##### Source records #####
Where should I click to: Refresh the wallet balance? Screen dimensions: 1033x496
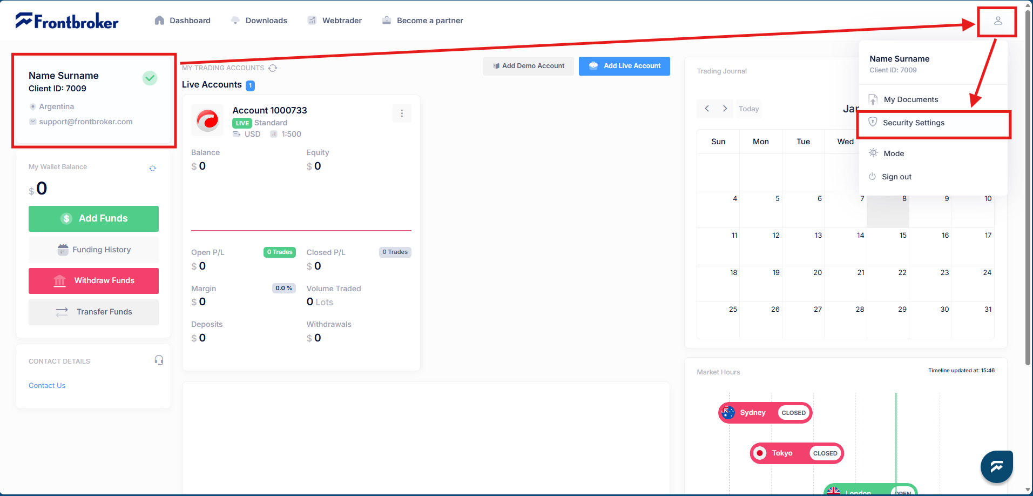click(x=153, y=168)
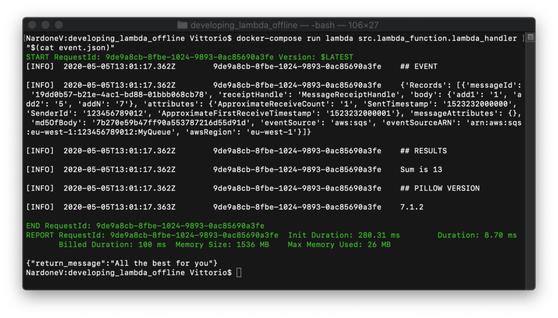Click the '## EVENT' log heading
Image resolution: width=558 pixels, height=318 pixels.
point(419,66)
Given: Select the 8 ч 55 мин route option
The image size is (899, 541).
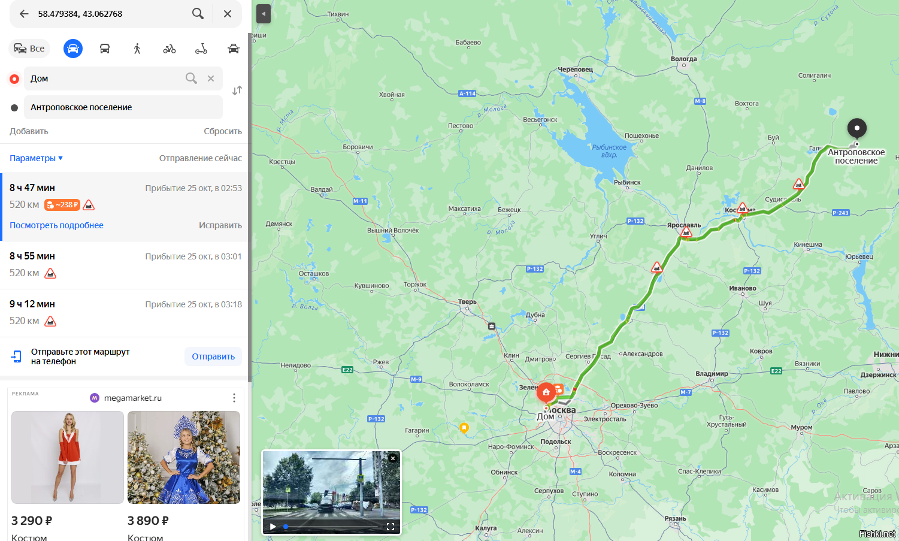Looking at the screenshot, I should click(125, 265).
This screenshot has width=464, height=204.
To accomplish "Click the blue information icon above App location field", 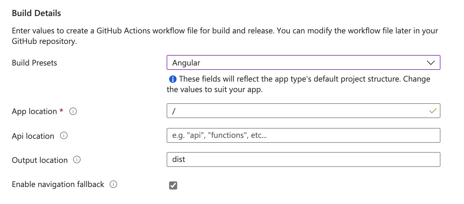I will click(x=173, y=79).
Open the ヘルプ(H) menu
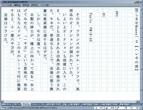The image size is (143, 110). (44, 5)
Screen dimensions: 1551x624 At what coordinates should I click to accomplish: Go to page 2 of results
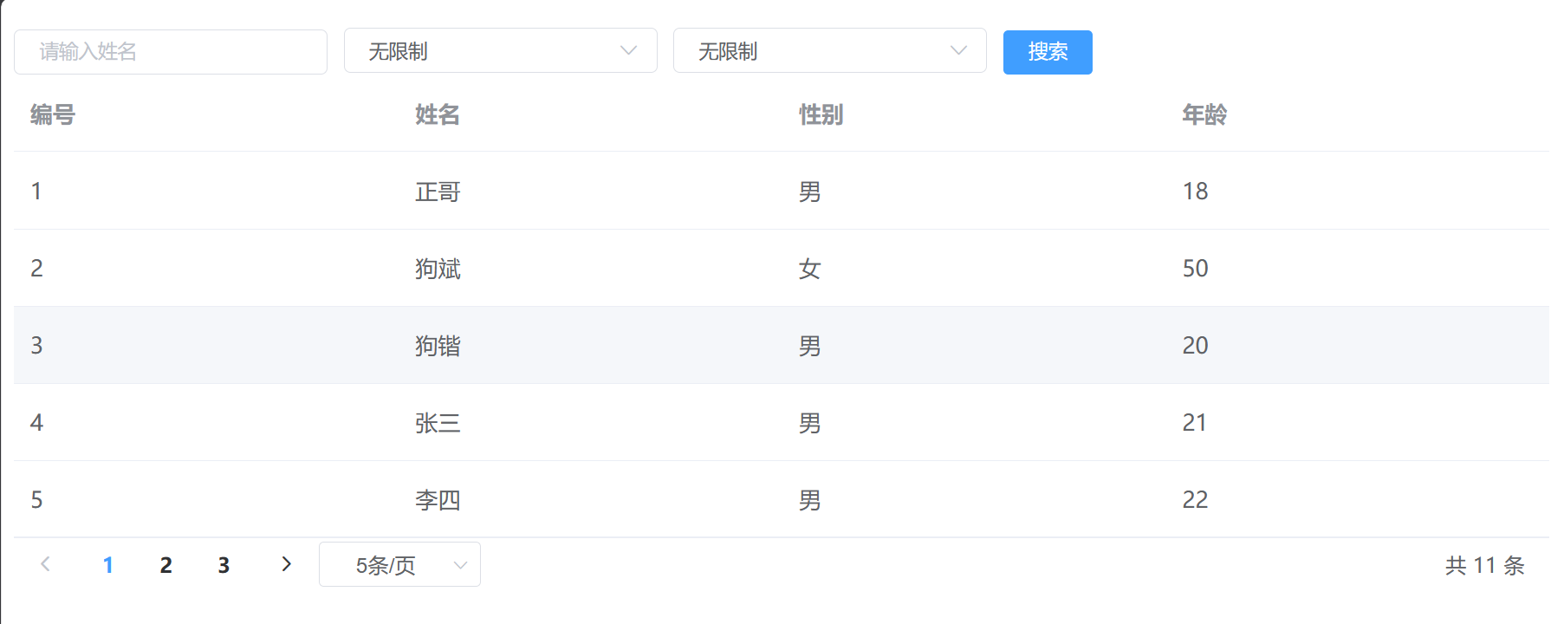pos(166,565)
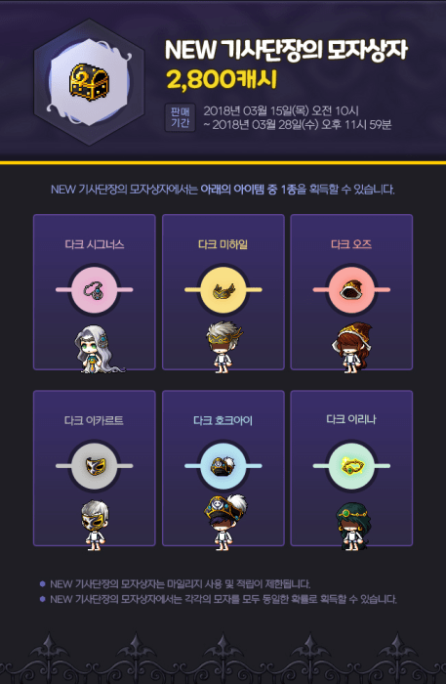The width and height of the screenshot is (446, 684).
Task: Select the 다크 오즈 red hood icon
Action: [351, 289]
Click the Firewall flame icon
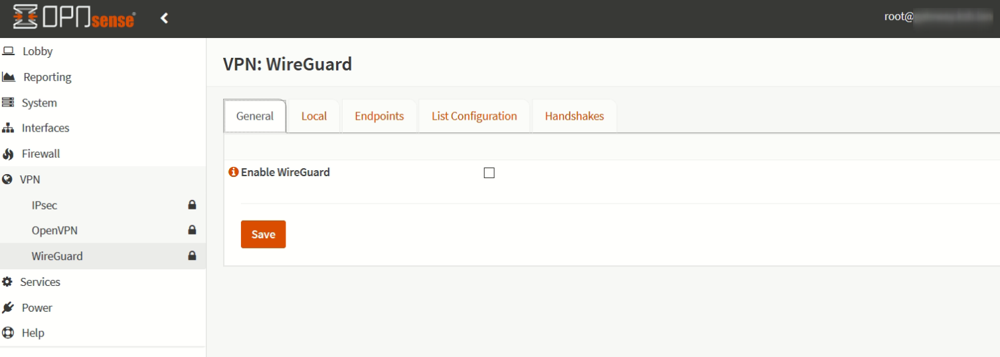The width and height of the screenshot is (1000, 357). pos(8,154)
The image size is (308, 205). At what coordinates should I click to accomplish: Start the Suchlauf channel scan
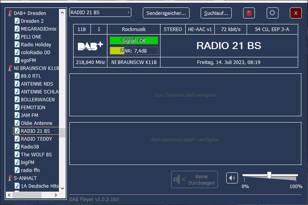point(216,13)
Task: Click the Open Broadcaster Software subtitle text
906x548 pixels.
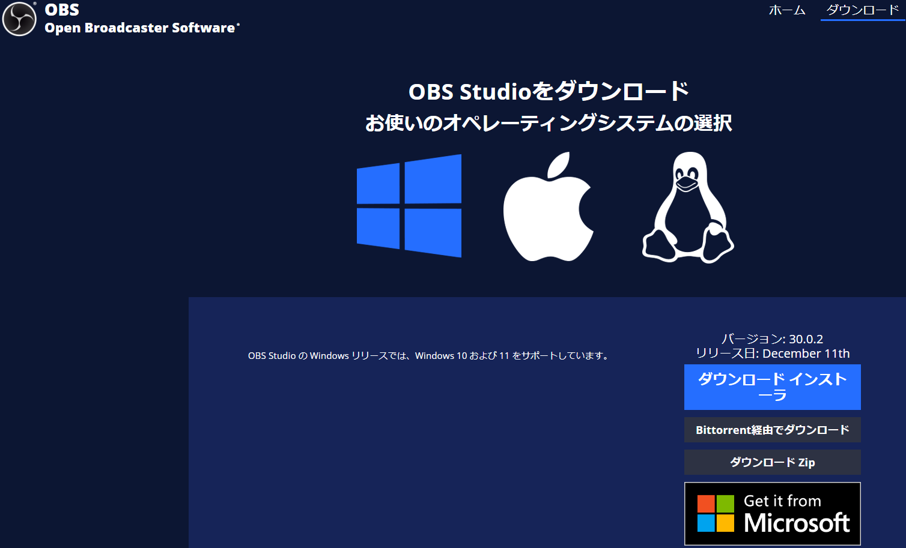Action: point(141,27)
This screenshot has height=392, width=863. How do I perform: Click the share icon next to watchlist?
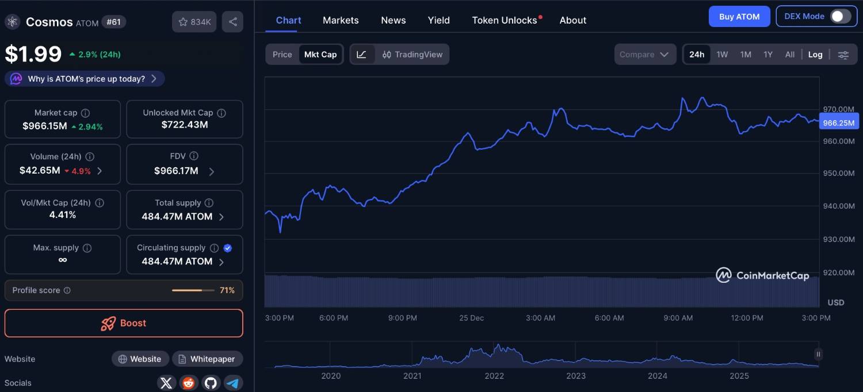coord(232,22)
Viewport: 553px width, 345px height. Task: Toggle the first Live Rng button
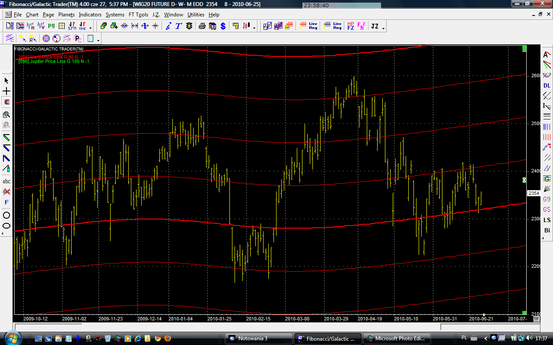click(x=313, y=26)
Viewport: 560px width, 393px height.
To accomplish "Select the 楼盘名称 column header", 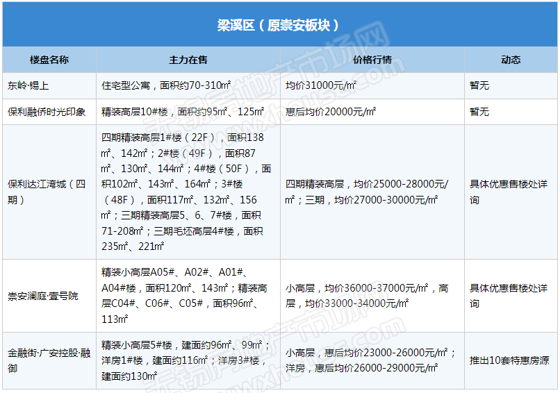I will [x=49, y=60].
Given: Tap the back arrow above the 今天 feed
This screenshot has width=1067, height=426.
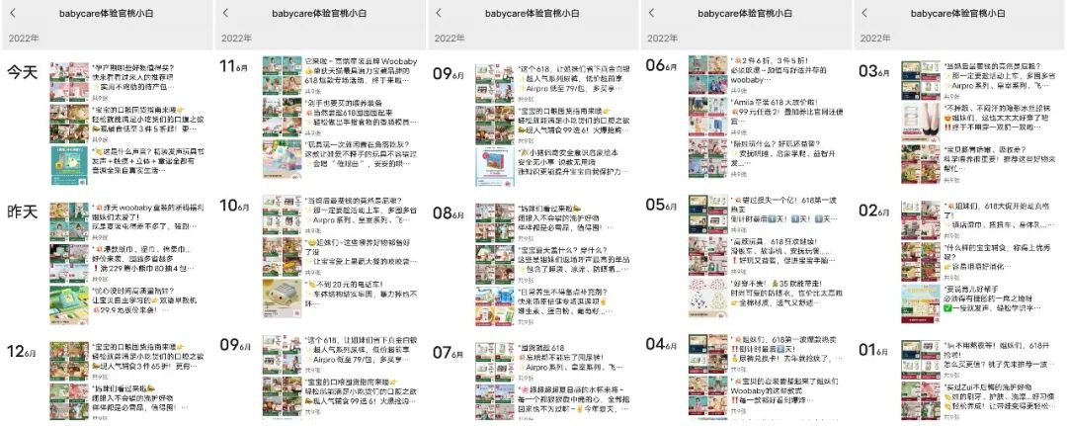Looking at the screenshot, I should [x=12, y=13].
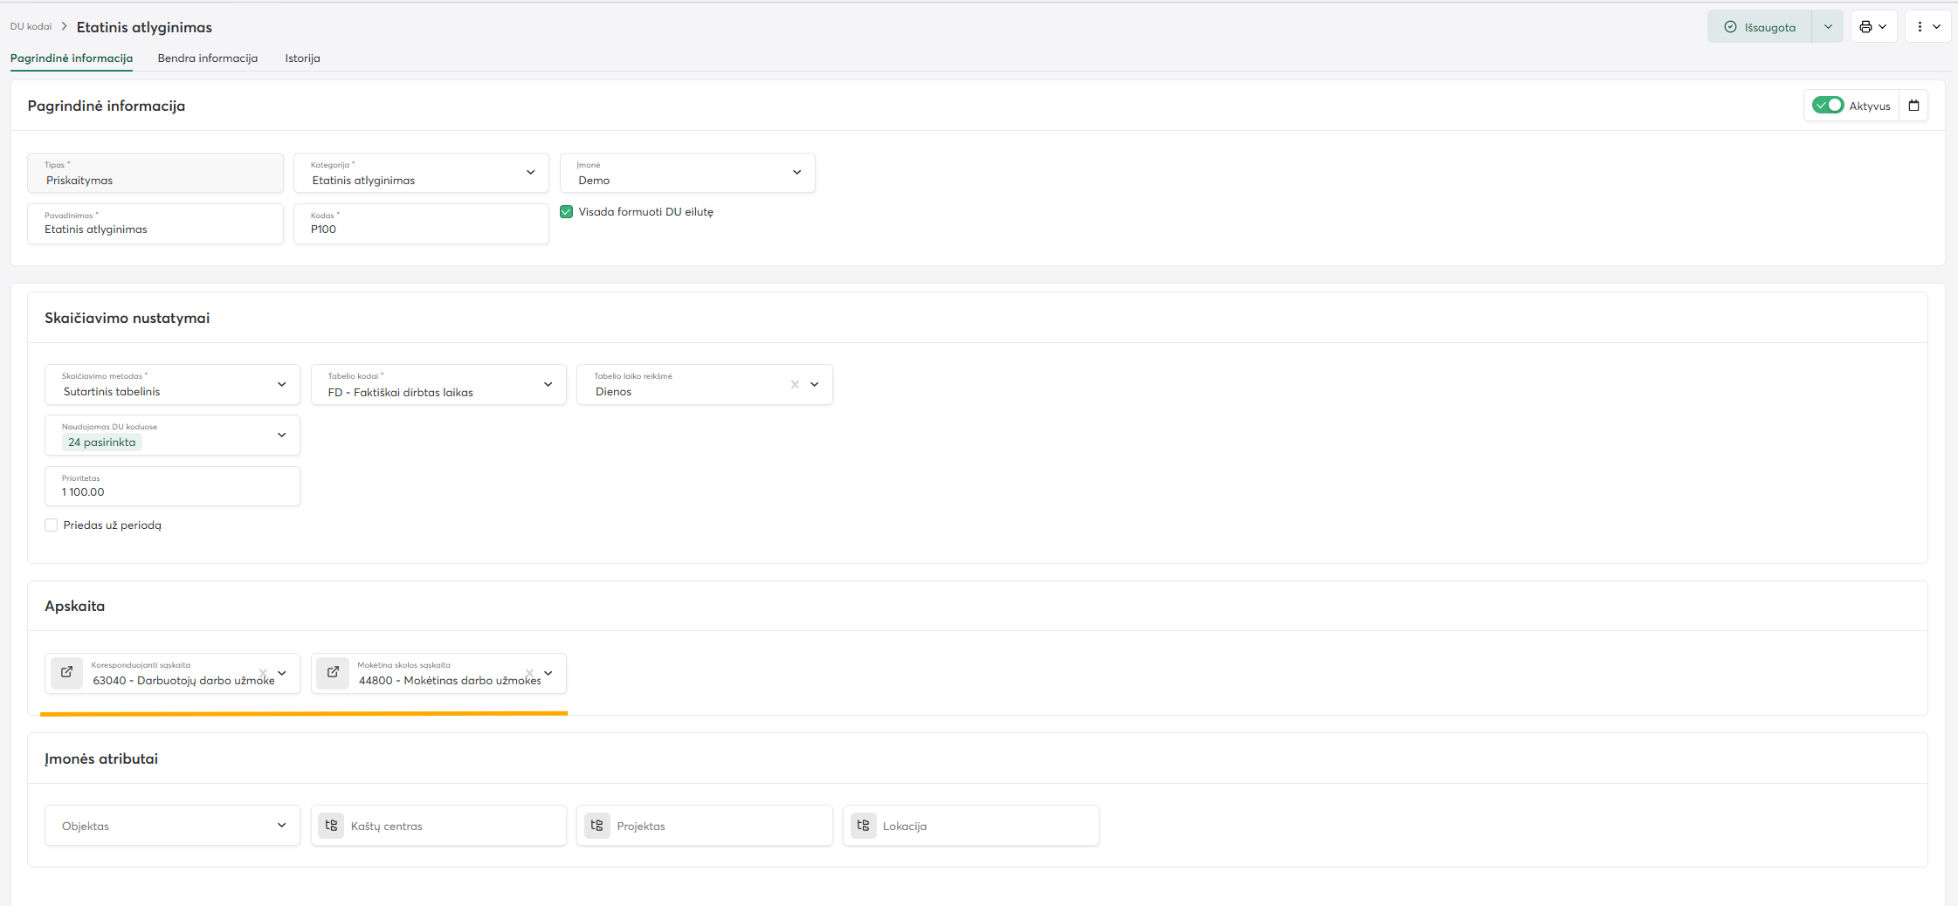Viewport: 1958px width, 906px height.
Task: Clear the Tabelio laiko reikšmė value
Action: tap(795, 385)
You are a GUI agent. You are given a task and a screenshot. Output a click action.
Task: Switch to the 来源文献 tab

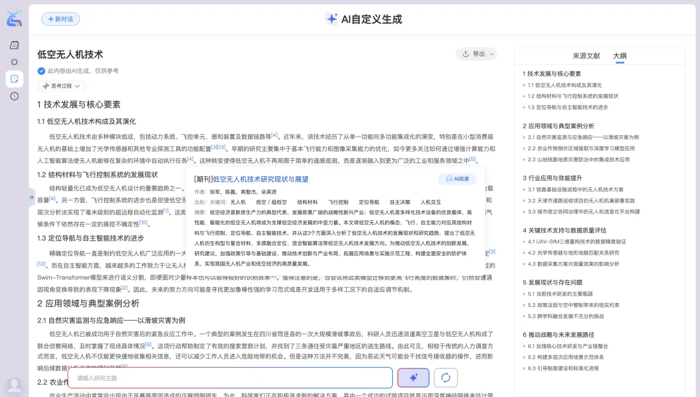pyautogui.click(x=586, y=56)
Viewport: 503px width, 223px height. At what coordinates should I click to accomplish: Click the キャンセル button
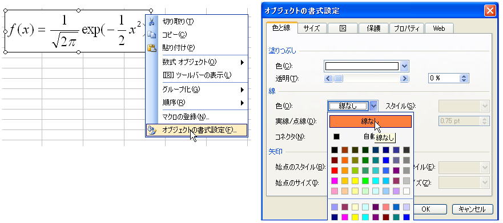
#####
Would you please copy, exactly and only, the lines from the one with "Task: Switch to the 来源文献 tab" through the end of the entries above, skipping every picture?

▶ Output:
Task: Switch to the 来源文献 tab

pyautogui.click(x=586, y=56)
Viewport: 503px width, 223px height. At what coordinates should I click to accomplish: Click the キャンセル button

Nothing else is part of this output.